In 1892, he was elected “delegado” of the Partido Revolucionario Cubano.
Surrounded by Cuban independence fighters in exile, he began to plan the invasion of Cuba from New York.
Death in Cuba
The invasion was launched in 1895.
Accompanied by exiled revolutionaries, Martí joined General Máximo Gómez in Santo Domingo.
They landed in Cuba where they met up with the famous General Antonio Maceo, another leading figure of the Cuban war of independence, and his army.
José Martí was appointed “major general of the liberation army”, but died a few months later at the battle of Dos Rios, the first battle fought against the Spaniards.
The war of independence lasted from 1895 to 1898 and ended with the victory of the Cuban liberation army, thanks to the decisive support of the American army.

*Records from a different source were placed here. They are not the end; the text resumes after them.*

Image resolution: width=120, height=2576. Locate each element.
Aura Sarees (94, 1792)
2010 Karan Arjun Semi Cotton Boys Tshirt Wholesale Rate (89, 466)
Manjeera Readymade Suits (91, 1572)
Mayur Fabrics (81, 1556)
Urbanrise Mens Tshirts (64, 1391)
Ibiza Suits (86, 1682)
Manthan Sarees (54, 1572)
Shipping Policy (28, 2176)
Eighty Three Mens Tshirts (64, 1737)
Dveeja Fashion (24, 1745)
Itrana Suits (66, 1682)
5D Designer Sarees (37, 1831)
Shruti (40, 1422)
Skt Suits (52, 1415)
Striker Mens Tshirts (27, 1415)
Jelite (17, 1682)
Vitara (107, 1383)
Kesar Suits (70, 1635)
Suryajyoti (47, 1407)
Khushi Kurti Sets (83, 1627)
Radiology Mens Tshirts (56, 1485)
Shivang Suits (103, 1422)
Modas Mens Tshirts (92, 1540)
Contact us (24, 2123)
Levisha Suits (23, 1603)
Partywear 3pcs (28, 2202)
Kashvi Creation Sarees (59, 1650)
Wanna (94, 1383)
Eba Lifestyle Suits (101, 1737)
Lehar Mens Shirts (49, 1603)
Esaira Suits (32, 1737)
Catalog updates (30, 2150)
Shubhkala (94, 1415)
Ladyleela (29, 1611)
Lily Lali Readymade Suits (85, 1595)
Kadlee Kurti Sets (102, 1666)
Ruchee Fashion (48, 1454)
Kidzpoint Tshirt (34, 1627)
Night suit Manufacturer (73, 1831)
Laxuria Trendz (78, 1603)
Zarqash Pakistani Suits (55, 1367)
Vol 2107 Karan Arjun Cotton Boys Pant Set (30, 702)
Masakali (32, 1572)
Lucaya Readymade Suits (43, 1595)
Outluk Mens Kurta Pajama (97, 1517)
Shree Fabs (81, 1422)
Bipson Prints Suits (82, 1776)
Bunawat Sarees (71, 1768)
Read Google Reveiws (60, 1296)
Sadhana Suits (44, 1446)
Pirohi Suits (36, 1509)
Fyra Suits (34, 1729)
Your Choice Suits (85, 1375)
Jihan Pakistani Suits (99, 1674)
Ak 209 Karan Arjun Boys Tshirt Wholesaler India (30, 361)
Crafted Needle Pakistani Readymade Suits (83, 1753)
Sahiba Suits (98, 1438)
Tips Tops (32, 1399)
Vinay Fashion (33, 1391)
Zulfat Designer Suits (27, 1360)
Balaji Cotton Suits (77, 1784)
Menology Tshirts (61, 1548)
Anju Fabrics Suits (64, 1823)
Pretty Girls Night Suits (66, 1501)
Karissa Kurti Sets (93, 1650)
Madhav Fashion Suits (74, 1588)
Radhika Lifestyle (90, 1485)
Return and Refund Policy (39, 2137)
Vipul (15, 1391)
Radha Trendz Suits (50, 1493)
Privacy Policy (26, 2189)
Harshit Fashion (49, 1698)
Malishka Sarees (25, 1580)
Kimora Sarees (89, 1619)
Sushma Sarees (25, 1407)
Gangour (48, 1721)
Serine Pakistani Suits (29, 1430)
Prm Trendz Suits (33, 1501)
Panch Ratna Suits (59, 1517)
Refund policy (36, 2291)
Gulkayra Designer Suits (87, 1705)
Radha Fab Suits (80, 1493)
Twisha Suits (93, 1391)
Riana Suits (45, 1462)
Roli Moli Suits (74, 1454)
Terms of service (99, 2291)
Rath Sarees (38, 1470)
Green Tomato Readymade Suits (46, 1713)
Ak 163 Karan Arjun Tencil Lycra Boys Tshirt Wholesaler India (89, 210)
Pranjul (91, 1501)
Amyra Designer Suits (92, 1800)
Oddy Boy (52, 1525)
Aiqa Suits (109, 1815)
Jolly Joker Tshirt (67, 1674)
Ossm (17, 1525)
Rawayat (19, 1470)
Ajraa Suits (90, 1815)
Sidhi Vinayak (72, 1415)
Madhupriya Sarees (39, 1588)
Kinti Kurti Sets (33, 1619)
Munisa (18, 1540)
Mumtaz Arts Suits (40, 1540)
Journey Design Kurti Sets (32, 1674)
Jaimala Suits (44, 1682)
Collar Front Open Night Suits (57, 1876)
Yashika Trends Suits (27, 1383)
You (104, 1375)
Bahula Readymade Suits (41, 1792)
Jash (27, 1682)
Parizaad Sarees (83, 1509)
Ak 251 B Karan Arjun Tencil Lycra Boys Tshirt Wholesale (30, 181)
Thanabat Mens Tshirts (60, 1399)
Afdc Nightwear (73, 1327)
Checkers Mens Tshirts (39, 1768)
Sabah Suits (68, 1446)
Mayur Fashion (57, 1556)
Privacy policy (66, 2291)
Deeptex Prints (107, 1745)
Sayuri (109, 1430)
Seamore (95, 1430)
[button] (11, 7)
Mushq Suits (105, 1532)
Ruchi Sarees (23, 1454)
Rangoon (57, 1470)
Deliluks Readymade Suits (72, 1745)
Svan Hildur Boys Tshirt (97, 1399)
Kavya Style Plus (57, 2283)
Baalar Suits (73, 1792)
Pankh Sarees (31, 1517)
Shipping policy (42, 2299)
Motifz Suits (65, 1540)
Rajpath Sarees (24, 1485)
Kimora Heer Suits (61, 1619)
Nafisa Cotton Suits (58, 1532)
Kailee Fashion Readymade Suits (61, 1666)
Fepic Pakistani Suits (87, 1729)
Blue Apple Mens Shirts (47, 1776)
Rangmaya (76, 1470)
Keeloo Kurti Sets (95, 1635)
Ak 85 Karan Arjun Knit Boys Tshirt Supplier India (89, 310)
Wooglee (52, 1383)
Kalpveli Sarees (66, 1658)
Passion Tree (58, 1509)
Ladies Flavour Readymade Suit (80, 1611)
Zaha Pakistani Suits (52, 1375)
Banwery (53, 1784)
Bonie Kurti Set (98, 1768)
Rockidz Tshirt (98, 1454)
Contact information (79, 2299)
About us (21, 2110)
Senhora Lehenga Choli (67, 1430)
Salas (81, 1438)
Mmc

Cuba then came under the domination of the United States, before obtaining its independence in 1902, and then again under American control from 1905 to 1909.
To go further
If you are intrigued and want to know more about José Marti, we recommend you read José Marti.
The freedom of Cuba and Latin America.
And to discover the poetic work of José Marti: Vers Libres.
José Martí, a key figure in Cuban independence, was the great theoretician of Latin American anti-colonialism in the 19th century.
His revolutionary thinking had a profound impact on Cuban society.
Fidel Castro presents himself as the heir of José Martí, to whom he will make more than 10 references in his famous speech “History will absolve me”.